Despite evidence that foot care can prevent amputations, this continues to be a commonly neglected aspect of management in patients with diabetes. Rith-Najarian and colleagues conducted a prospective study to evaluate the impact of foot care guidelines for patients with diabetes at an American Indian health service clinic.

The study, which began in 1986 and continued through 1996, was divided into three phases. The first phase, from 1986 to 1989, was an observation period to determine the types of foot care provided to patients with diabetes. This was followed by the second phase (1990 to 1993), during which patients were screened for foot problems, and high-risk patients received foot-care education and protective footwear. High-risk patients were considered those who demonstrated insensitivity to a 10-g monofilament examination, had a foot deformity or had a history of foot ulcers or prior amputation.
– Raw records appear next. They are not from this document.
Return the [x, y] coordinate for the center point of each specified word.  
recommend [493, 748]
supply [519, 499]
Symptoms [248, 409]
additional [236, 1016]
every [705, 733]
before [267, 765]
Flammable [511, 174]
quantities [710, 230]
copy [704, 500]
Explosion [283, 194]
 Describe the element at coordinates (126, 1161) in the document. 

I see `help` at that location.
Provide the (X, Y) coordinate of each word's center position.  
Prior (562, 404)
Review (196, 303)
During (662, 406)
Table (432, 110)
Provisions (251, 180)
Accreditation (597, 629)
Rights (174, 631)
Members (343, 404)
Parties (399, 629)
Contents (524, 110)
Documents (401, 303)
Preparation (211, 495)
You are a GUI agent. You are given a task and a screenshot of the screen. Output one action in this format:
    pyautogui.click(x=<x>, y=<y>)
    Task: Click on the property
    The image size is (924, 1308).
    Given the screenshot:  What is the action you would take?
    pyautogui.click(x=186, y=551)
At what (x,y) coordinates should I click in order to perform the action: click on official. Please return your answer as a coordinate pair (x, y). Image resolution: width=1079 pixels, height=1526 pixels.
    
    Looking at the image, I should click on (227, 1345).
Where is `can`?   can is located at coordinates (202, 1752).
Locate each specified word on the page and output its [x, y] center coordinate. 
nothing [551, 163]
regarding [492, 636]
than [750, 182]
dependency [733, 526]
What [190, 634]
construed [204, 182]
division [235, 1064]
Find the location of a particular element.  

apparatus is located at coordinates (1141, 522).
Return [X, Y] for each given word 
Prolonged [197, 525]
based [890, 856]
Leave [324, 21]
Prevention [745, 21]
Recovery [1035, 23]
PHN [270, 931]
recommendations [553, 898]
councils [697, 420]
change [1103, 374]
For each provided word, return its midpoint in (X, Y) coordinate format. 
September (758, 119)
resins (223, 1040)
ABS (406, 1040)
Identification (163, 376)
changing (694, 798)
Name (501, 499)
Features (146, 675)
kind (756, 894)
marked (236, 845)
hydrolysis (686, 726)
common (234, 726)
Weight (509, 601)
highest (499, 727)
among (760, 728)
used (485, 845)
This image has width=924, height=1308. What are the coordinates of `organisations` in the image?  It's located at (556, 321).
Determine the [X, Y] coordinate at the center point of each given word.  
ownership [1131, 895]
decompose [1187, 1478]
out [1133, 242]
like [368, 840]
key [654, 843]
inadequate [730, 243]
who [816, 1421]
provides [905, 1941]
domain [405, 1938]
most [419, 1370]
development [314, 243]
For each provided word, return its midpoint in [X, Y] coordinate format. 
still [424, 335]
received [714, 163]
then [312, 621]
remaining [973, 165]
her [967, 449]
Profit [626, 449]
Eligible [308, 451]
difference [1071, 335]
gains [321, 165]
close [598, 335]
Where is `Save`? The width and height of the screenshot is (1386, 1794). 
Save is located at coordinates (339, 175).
The final phase of the study, conducted from 1994 to 1996, included the implementation of systematic screening, diagnostic and treatment guidelines for diabetic foot management. These guidelines contained specific algorithms for foot care, treatment options and schedules for follow-up (see the accompanying figure). The practice guidelines are available at the Journal of Family Practice Web site (http://www.jfponline.com/; click on “supplemental material”).

Assessment Guidelines for Diabetic Foot Management

The rightsholder did not grant rights to reproduce this item in electronic media. For the missing item, see the original print version of this publication.

The first phase of the study revealed no systematic method of diabetic foot management. Similarly, in the second phase, there was no consistent approach to foot care or ulcer assessment. After the staged diabetes management guidelines were developed, changes were implemented at the Indian health service clinic. A foot care team was organized, flow sheets based on the guidelines were developed, and standardized management strategies were executed.

A total of 639 patients were included in the study. Patients did not significantly differ in age, sex or duration of diabetes. The average annual incidence of amputation during the standard care phase (phase one) was 29 per 1,000 patient-years. In the second phase, the average annual incidence was 21 per 1,000. The average annual incidence of amputations dropped to 15 per 1,000 in the final phase of the study. Among patients with intact limbs, the rate of first amputation was reduced by 71 percent between the first and third phases.

The authors conclude that screening, along with some basic interventions such as patient education and protective footwear, reduced lower extremity amputation rates by 28 percent compared with the rate during standard care. After the staged diabetes management system was implemented, a 48 percent reduction in lower extremity amputations was achieved. The authors recommend the staged diabetes management system for reducing the rate of amputation in patients with diabetes. Similar methods may also be useful for reducing other complications and improving outcomes in patients with diabetes.

Rith-Najarian S, et al. Reducing lower-extremity amputations due to diabetes. Application of the staged diabetes management approach in a primary care setting. J Fam Pract. August 1998;47:127–32.